Before I met him on my first trip to the King homestead, all I knew about Wilbur was that he worked in a steel mill, and that he had a bass boat on which he went bass fishing. When we met, I learned two more things. I learned that Wilbur had powerful, constrictor hands. And I learned that he scared the shit out of me. But not because he had rearranged my phalanges. It was nothing more than the way he looked at me, a steely stare. I didn’t understand it until years later, when I realized that to him I was just one more luster wanting to do a daughter.
Shannon’s mom had a really stupid idea. She said to Wilbur, “Why don’t you take Tommy out fishing with you in the morning?”

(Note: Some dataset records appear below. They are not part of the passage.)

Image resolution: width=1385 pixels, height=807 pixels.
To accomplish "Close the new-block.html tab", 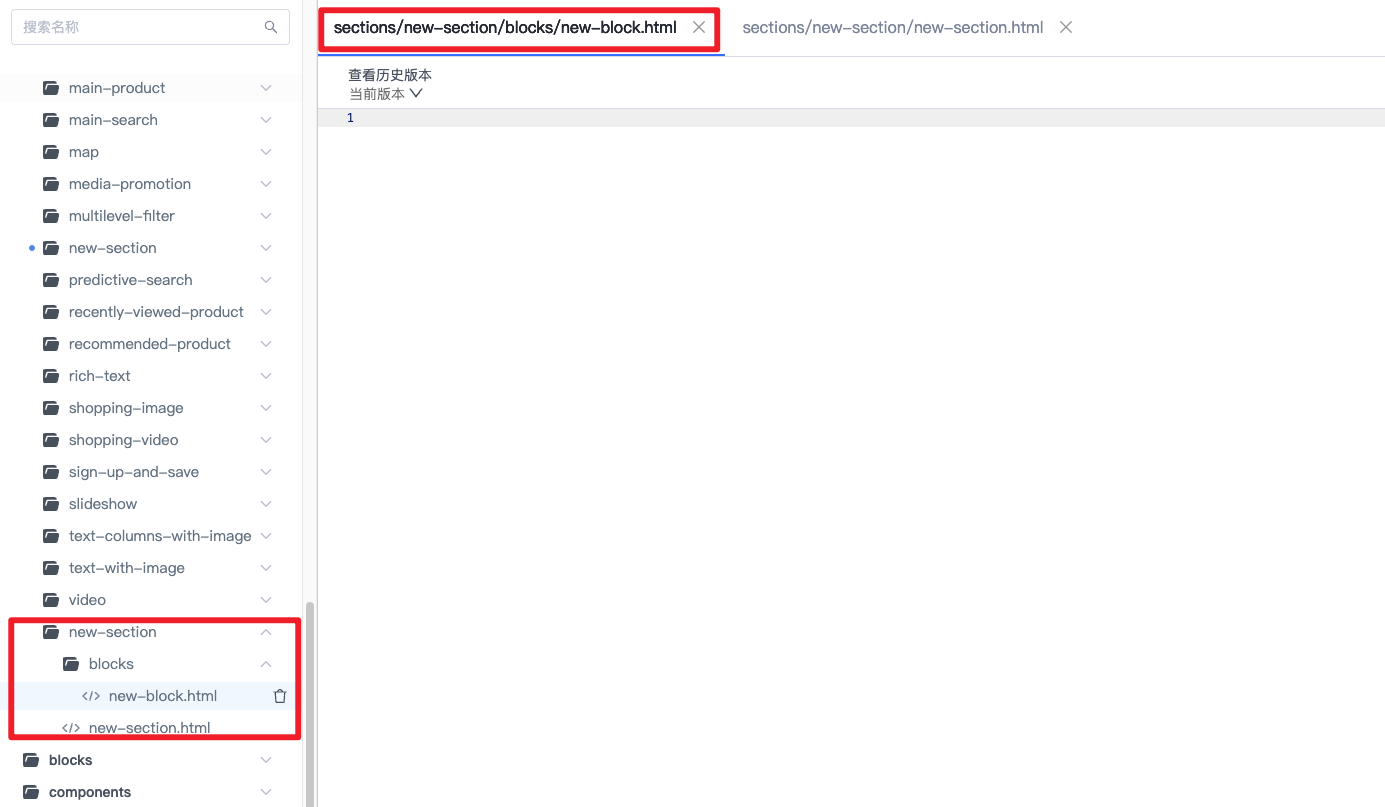I will (699, 27).
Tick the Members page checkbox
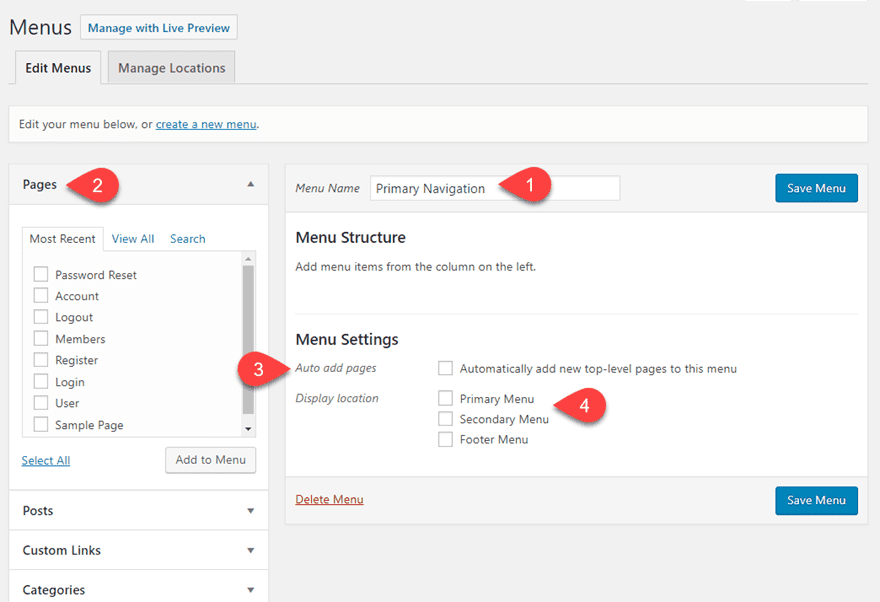The height and width of the screenshot is (602, 880). [x=41, y=338]
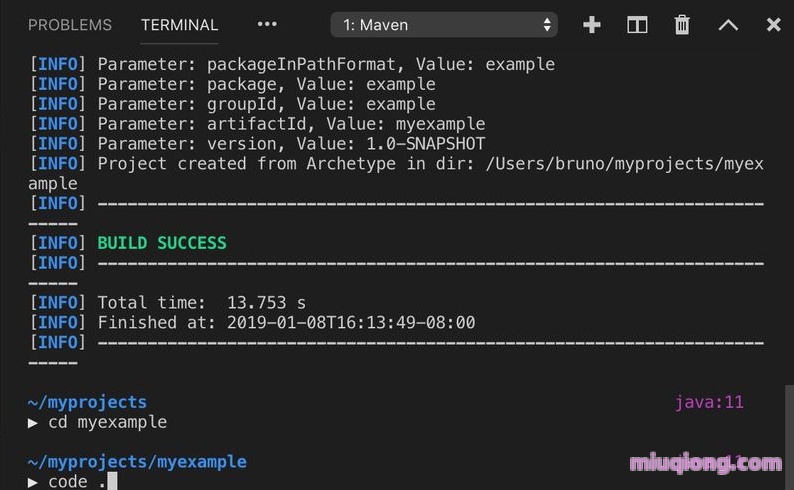Maximize panel with upward chevron

(728, 25)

Fast forward to 6 a.m. the next day. I was awake. This was deeply wrong.
I climbed into Wilbur’s truck and off we went to the lake, just a couple of guys who would each much rather be alone right now. The first thing that happened was that I didn’t say anything, and by doing so, I had set the tone for the morning. Wilbur followed my lead. For the next two hours, he either didn’t have any urges to speak, or he resisted them all.
Okay, that’s not entirely true. When we got to the boat, some sounds did come from Wilbur’s face. “Get on the boat,” I heard him say.
I jumped into the conversation. “Okay,” I said.
Another thing he said was, “Untie that rope.”
“Okay,” I said, trying to sound hearty despite the trembling.
Soon we were in the quietest place I’d ever been, adrift on a sheet of liquid glass. Wilbur was fishing. I was just sitting. I’d probably been in places this quiet before. It’s just that I made too much noise to notice. Not today. I was frozen in terror by the tension of the human silence. If I had spoken then, in Wilbur’s temple, during the heart of his ceremony, I believe the sheer force of the will of Wilbur would have struck me dead.
After a while, he packed up his equipment and he steered the boat to shore. When we were up against the dock, I knew it was time to get off the boat and I did so without even having to be told.
“Here,” Wilbur said, as he tossed me a rope which I then tied to the boat-holding rope-wrap thingie.
“Got it,” I replied, with just a touch of sailor vigor.
When we were back at the house, we went in the side door, which leads you through the kitchen. Mrs. King was standing at the sink. I was right behind Wilbur, so I was able to hear it when he walked by his wife, touched her on the shoulder, leaned into her ear, and said, “I like this one.”